The outcome of the vote was an unprecedented turnout, record voter engagement, and 55% choosing to remain with the UK, 45% voting for independence.  We respect both this, and the result of last year’s EU referendum, which was a slim UK wide mandate to leave. But this is not the whole story. There was no prospectus, plan or white paper, so what Brexit is has yet to be decided. Beyond that, in Scotland the people spoke too.  Scotland voted by 62% to 38%, across every counting area, to remain.  Northern Ireland also voted by a majority to remain, and the star pro-EU vote goes to Gibraltar, with upwards of 97% of the residents wanting to remain.

With Donald Trump to the West of us and Vladimir Putin to the East, Europe is needed more than ever, to lead not follow, the rest of the world.

So we have a conundrum. Scotland has voted to stay in the UK and the EU. We are democrats and again, I ask you to judge us by our actions. Since the vote, we have attempted to work constructively to find a compromise that reflects the political reality. The Scottish Government has published an options paper, setting out the circumstances we see as the least worst variant of Brexit. We want the UK to remain within the Single Market and are urging that, but if that is not possible, there is going to be an exceptional status for Northern Ireland, and Gibraltar, so we want a distinct status too, with our preference being EEA membership for Scotland. Such a compromise would prove that Scotland’s voice matters and that the UK really is a family of nations.

Clearly, there are practical issues to be overcome in that, but, I firmly believe, nothing that cannot be overcome with sufficient goodwill. Variable geometry is already a reality for millions of Europeans.  I and David Martin, one of the Scottish Labour MEPs, have jointly published an analysis of all the places that have different status across the EU. It is extensive, and even I was surprised at the scale of diversity that already exists. Neither the UK nor the EU is a coherent bloc and therefore it is perfectly possible for Brexit to respect that diversity and allow Scotland to continue to play a role in Europe, as we voted for.

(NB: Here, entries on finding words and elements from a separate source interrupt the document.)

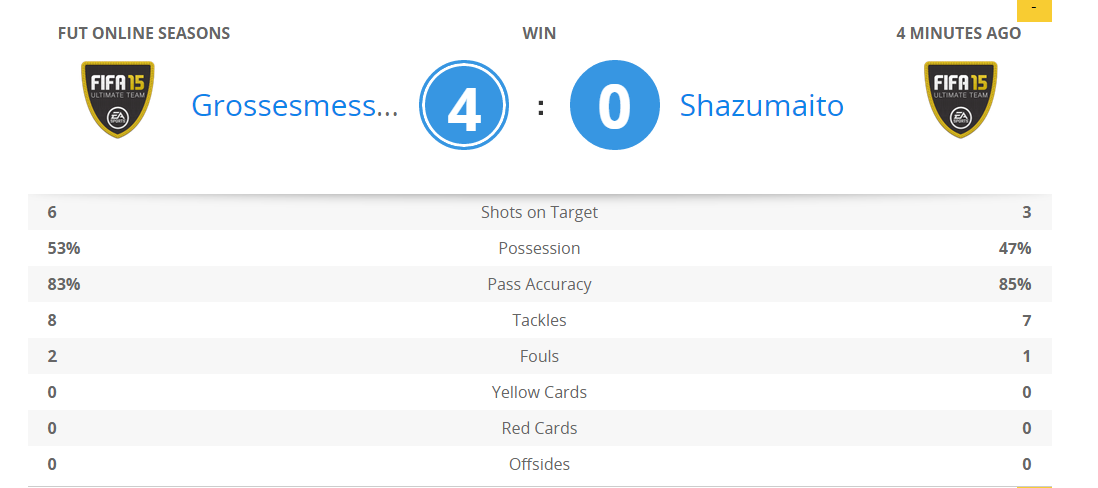Click the home score circle showing 4
The image size is (1098, 488).
point(464,105)
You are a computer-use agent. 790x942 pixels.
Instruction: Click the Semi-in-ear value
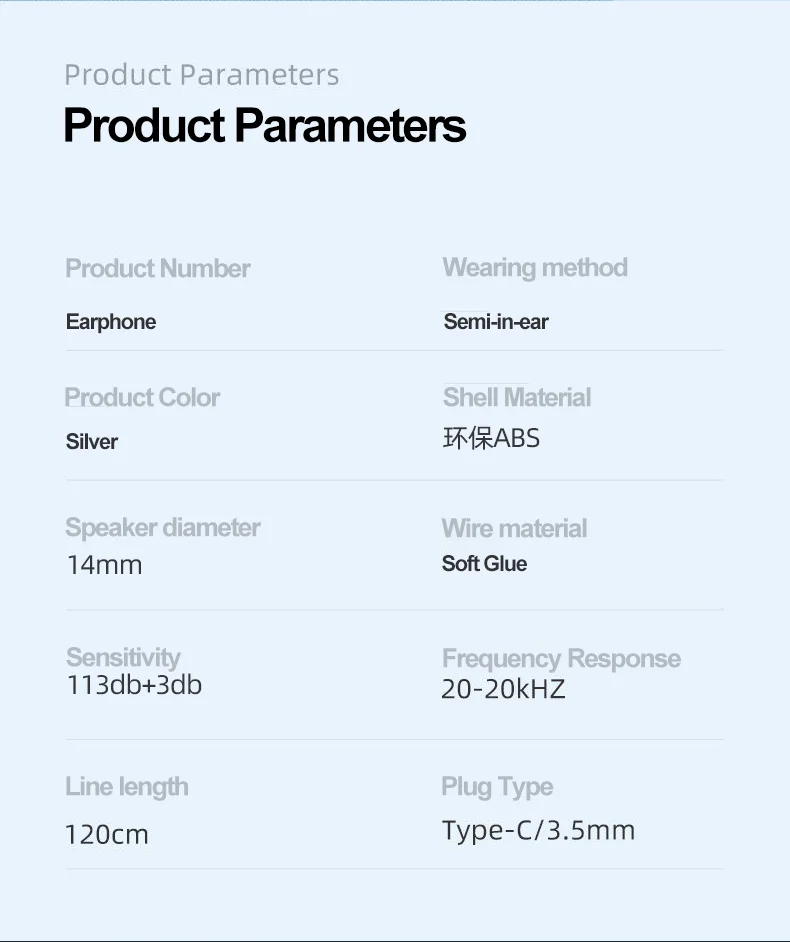click(496, 322)
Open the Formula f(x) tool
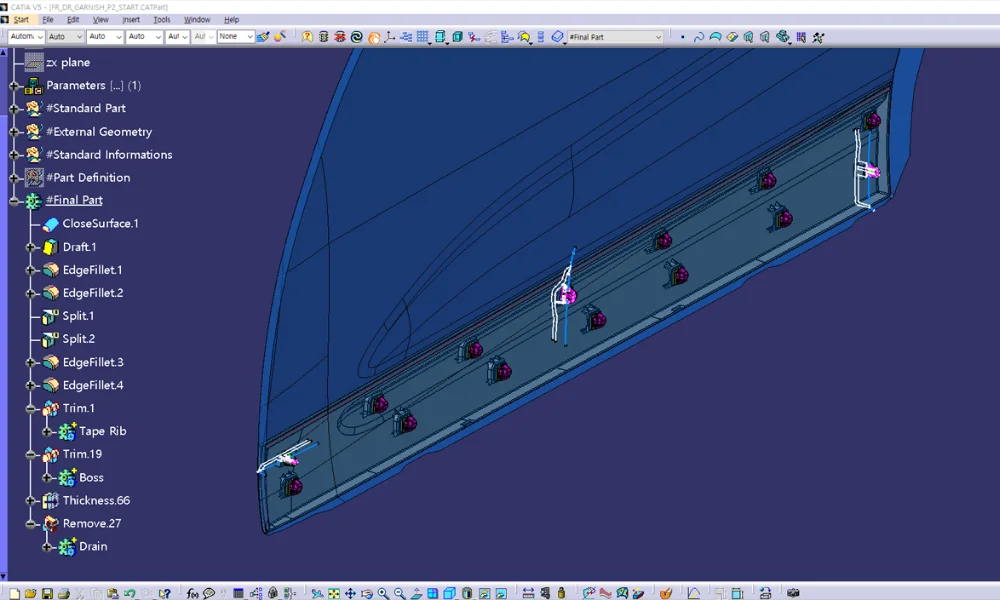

We want to stay.  We argued for Europe, we voted for Europe, and we’re trying hard to find solutions to the dilemma we all face.  With our renewable energy, our oil and gas, fish, farming, banking and biotech, we want to remain part of the EU family, united in diversity.  We want to play our part, and even short of independence, I believe there are ways we can remain engaged. The future is not yet set. There is time for the UK government to come to its senses and seek a settlement that is in the interests of the people of Scotland, Wales, Ireland and England rather than their current narrow immigration-focussed agenda. I hope they will, but that is not in my hands.  In the wider world, we need to defend solidarity, multilateralism and internationalism like never before.  If we do not learn the lessons of history, we will repeat the mistakes.